━━━━━ Given passage
Posts from 2006

Lopez, Right. Also once…

Lopez,

Right. Also once you’ve convinced yourself that what justice demands is not that you, personally, not violate anybody’s rights, but rather that you somehow or another try to minimize the total number of rights violations going around in society. After all, that frees you up for all kinds of policy wonkery and social engineering that a personal obligation to do no injustice would rule out, on principle.

Jason, The short answer…

Jason,

The short answer on “What’s all the fuss about?” is that two corporate coalitions are crashing into each other in the regulatory arena. Big Internet providers — the telcos and the cable companies mainly — want the ability to ration or charge extra for access to their bandwidth. Big Internet content companies, especially those such as Google, Yahoo, and Vonage, who are rolling out bandwidth-intensive products — want to be able to force the bandwidth providers to carry their services. Since they’re both pouring a lot of money into their P.R. fronts, and the “Net Neutrality” types can enlist the aid of a lot of the trade press, it’s resulted in a lot of noise over what’s really a pretty sordid tussle over just who gets to hold the captured agency.
━━━━━━━━━━
━━━━━ Information provided
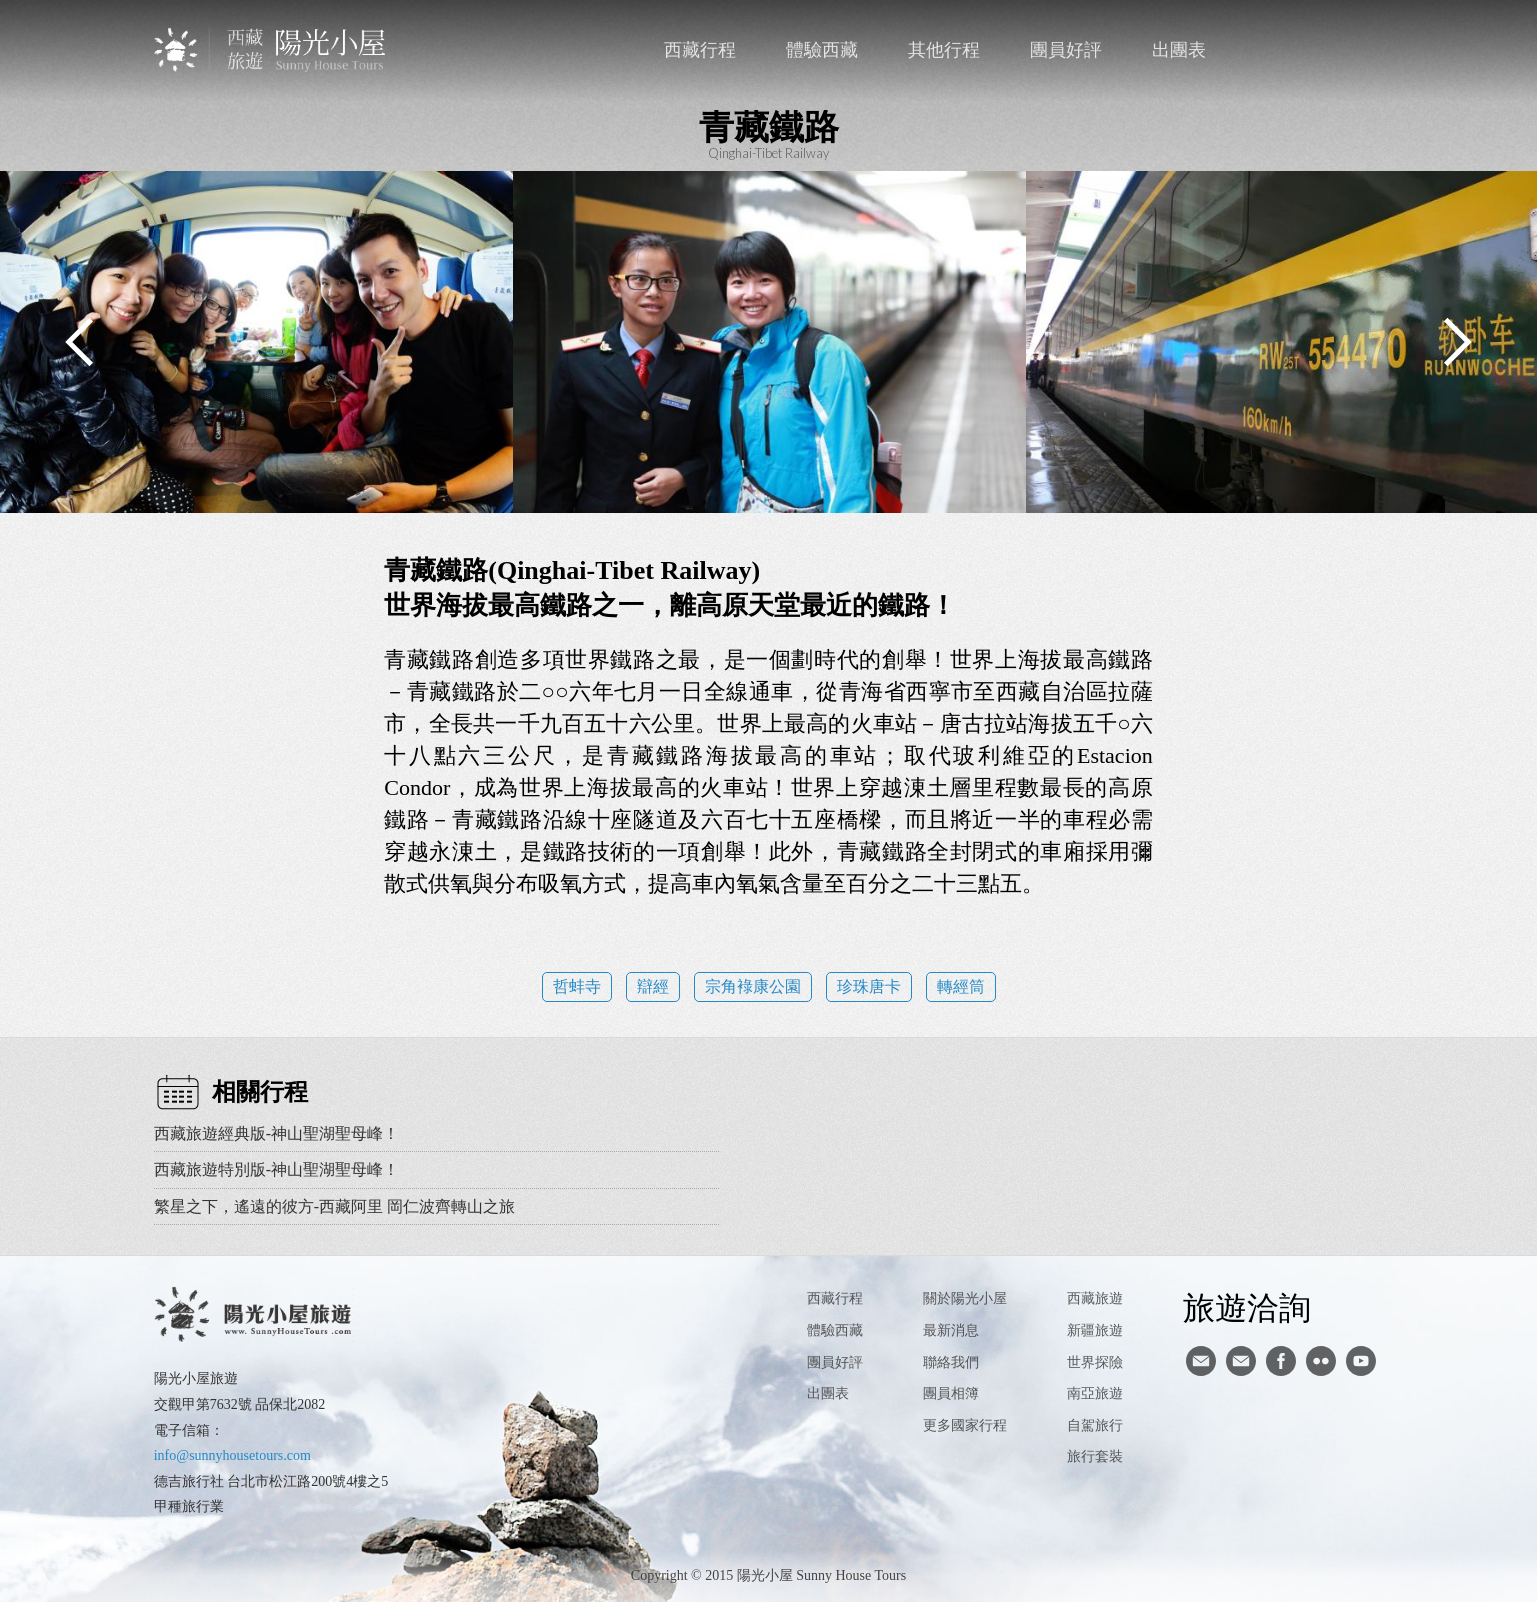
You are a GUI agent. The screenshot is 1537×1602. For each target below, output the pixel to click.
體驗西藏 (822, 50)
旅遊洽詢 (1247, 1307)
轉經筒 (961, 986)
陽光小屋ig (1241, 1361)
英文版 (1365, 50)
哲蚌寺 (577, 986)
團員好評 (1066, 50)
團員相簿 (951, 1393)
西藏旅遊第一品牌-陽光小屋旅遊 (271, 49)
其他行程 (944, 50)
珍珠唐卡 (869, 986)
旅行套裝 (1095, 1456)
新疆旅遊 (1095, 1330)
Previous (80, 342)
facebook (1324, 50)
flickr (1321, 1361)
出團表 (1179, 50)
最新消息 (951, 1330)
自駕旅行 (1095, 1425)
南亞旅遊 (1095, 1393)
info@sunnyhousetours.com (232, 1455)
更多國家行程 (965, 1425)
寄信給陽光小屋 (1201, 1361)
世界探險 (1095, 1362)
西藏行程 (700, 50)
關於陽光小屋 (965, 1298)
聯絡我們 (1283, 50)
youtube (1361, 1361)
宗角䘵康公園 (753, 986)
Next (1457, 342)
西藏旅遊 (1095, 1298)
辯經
━━━━━━━━━━
Rewrite the stretch of the 2006 posts from "Jason, The short" through "the captured agency.", putting "political arena" in place of "regulatory arena". The material has nothing to do with this.

Jason, The short answer…

Jason,

The short answer on “What’s all the fuss about?” is that two corporate coalitions are crashing into each other in the political arena. Big Internet providers — the telcos and the cable companies mainly — want the ability to ration or charge extra for access to their bandwidth. Big Internet content companies, especially those such as Google, Yahoo, and Vonage, who are rolling out bandwidth-intensive products — want to be able to force the bandwidth providers to carry their services. Since they’re both pouring a lot of money into their P.R. fronts, and the “Net Neutrality” types can enlist the aid of a lot of the trade press, it’s resulted in a lot of noise over what’s really a pretty sordid tussle over just who gets to hold the captured agency.